I thought I was clever enough to not get caught

Elise Fleischaker Neurensic Blog

Spoofing IntentSince November 2015, our machine learning tool for detecting spoofing and market manipulation has been getting a lot of buzz. The company has a record of detecting market manipulation in listed derivatives based upon high profile cases. We put together an Artificial Intelligence (AI) tool that allowed compliance officers to quickly detect who was manipulating the markets and why.

But computers don’t really trade – they are programmed, just like our trade surveillance tool. Surely these computer programs looking at trade data wouldn’t be able to catch a sophisticated scheme. After all, the public cases against Navinder Sarao and Michael Coscia didn’t show any really deep levels of sophistication.

My plan was to show that I was better than the machine. In doing so, we could use my trading to improve Neurensic’s machine learning trade surveillance tool. To keep this above reproach, this scheme would be implemented in a fictitious market, the Jelly Bean Exchange, and would trade a fictitious product.  

The trading scheme I chose to go after is called “collapsing.”  Here is the premise:

Step 1: I put in a series of small orders at different prices. Similar to layering but my orders would be small, so they wouldn’t stand out. I had no intention of these orders ever being filled.

Step 2: I put in my real order on the other side of the market.

Step 3: I collapsed the small spoof orders to the same price point to create a spoof size. On the market data stream, it would look like big size had just hit the book at the same price point. In reality, it was just a bunch of orders all being collapsed together.

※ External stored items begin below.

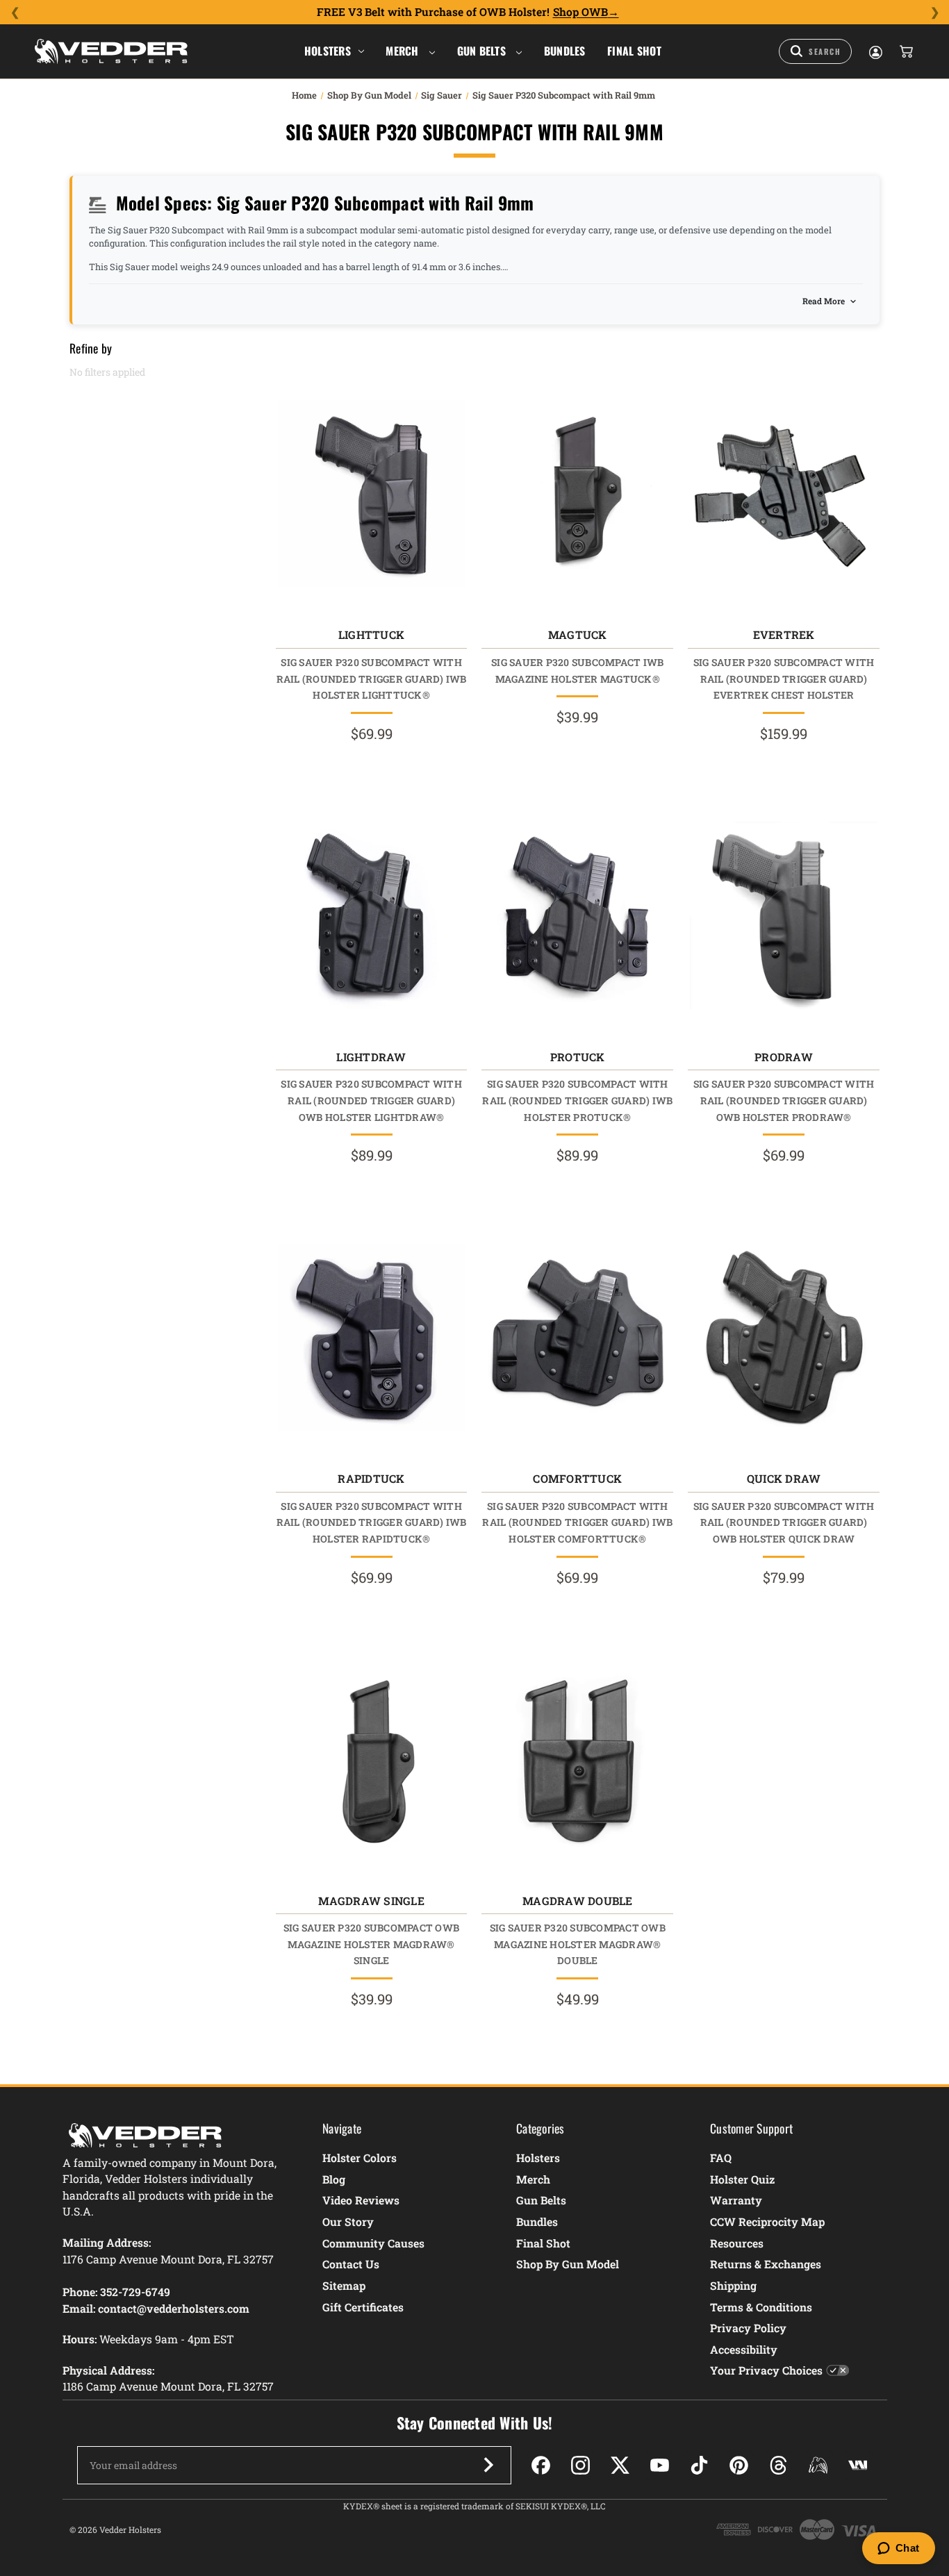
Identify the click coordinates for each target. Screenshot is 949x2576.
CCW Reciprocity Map (767, 2221)
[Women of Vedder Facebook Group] (818, 2465)
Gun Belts (483, 50)
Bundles (565, 50)
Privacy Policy (748, 2327)
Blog (333, 2179)
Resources (737, 2243)
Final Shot (634, 50)
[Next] (934, 12)
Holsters (327, 50)
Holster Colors (359, 2157)
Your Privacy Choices (766, 2370)
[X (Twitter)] (620, 2465)
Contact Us (350, 2264)
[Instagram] (580, 2465)
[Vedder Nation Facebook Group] (858, 2465)
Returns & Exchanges (765, 2264)
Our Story (348, 2221)
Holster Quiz (742, 2179)
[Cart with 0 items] (905, 51)
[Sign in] (874, 51)
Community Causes (373, 2243)
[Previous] (14, 12)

Step 4: My real order was filled. This is the order I really wanted filled.

Step 5: I cancelled all my small spoof orders.

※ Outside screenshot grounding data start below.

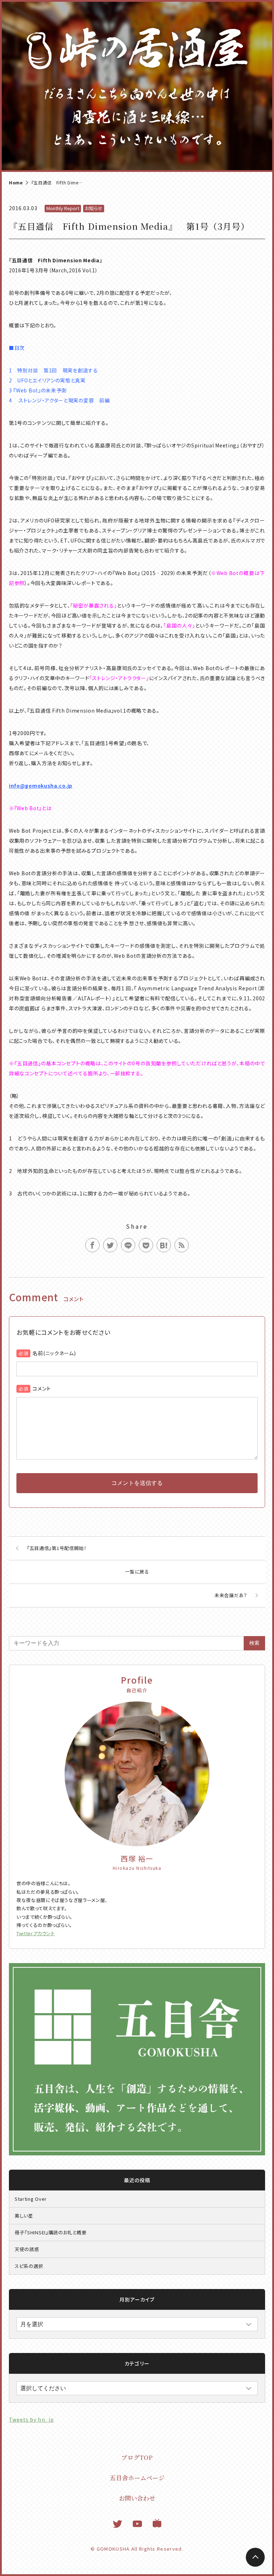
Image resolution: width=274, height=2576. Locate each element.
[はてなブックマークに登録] (164, 1245)
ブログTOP (137, 2457)
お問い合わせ (137, 2498)
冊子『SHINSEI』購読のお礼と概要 (50, 2232)
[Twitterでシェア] (110, 1245)
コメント (41, 1388)
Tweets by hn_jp (31, 2419)
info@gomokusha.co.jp (40, 785)
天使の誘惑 (27, 2249)
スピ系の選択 (29, 2266)
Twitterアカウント (35, 1933)
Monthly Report (62, 208)
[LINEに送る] (128, 1245)
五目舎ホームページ (137, 2478)
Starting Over (31, 2198)
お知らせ (93, 208)
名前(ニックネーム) (54, 1353)
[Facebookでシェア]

This test was included in a series of other trading activity when we turned it over to our programs to evaluate. There were plenty of other things for the system to catch and I figured it would miss my “collapse” strategy.

So how did I do?

Oct 15, 2007

Phot by Roman Stoto on Flickr.com

The Neurensic compliance engine scores all “clusters” of trades on a scale from 200 to 800. A low score (200) means that the engine is saying that the cluster of trades was very much safe, and not similar to known cases of market manipulation. A high score indicates that there is a strong similarity in the trade cluster to known cases of market manipulation.

My collapsing strategy was scored at 752. They caught me. Artificial intelligence really does beat my ability to manipulate markets. I’m glad I was only trading Jelly Beans inside our own office.  

Maybe I should buy our technologists some Jelly Beans for a job well done.